Source data ::
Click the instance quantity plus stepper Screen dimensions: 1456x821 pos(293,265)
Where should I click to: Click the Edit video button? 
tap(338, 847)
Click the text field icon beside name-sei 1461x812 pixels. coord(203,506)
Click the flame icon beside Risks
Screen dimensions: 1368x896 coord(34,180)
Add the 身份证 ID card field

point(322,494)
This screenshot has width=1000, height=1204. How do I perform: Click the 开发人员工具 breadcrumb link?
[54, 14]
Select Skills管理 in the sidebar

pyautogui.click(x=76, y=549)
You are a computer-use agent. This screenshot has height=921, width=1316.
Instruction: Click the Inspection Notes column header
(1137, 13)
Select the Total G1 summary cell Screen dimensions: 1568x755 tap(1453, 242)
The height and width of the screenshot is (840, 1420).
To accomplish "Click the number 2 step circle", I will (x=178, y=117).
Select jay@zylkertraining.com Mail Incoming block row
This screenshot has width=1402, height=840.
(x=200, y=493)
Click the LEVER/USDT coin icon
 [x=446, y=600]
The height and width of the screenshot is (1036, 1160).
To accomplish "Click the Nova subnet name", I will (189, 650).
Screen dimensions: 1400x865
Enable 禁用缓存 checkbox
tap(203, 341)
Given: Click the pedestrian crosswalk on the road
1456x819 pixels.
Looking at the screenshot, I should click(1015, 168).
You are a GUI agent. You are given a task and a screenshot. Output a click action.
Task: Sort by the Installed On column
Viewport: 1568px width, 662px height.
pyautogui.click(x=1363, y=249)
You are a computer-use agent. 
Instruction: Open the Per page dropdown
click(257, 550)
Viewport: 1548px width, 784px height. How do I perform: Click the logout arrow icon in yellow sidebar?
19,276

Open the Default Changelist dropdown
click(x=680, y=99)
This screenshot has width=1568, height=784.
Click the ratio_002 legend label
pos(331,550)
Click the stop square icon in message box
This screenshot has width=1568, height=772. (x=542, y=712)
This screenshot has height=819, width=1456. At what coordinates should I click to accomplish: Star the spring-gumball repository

Instructions to follow :: An exact copy of the data is needed, running from its first line through the line that holds "Task: Sort by the Installed On column", and nothing beyond that.

Response ::
Click the instance quantity plus stepper Screen dimensions: 1456x821 pos(293,265)
Where should I click to: Click the Edit video button? 
tap(338, 847)
Click the text field icon beside name-sei 1461x812 pixels. coord(203,506)
Click the flame icon beside Risks
Screen dimensions: 1368x896 coord(34,180)
Add the 身份证 ID card field

point(322,494)
This screenshot has width=1000, height=1204. How do I perform: Click the 开发人员工具 breadcrumb link?
[54, 14]
Select Skills管理 in the sidebar

pyautogui.click(x=76, y=549)
You are a computer-use agent. This screenshot has height=921, width=1316.
Instruction: Click the Inspection Notes column header
(1137, 13)
Select the Total G1 summary cell Screen dimensions: 1568x755 tap(1453, 242)
The height and width of the screenshot is (840, 1420).
To accomplish "Click the number 2 step circle", I will (x=178, y=117).
Select jay@zylkertraining.com Mail Incoming block row
This screenshot has width=1402, height=840.
(x=200, y=493)
Click the LEVER/USDT coin icon
 [x=446, y=600]
The height and width of the screenshot is (1036, 1160).
To accomplish "Click the Nova subnet name", I will (189, 650).
Screen dimensions: 1400x865
Enable 禁用缓存 checkbox
tap(203, 341)
Given: Click the pedestrian crosswalk on the road
1456x819 pixels.
Looking at the screenshot, I should click(1015, 168).
You are a GUI agent. You are given a task and a screenshot. Output a click action.
Task: Sort by the Installed On column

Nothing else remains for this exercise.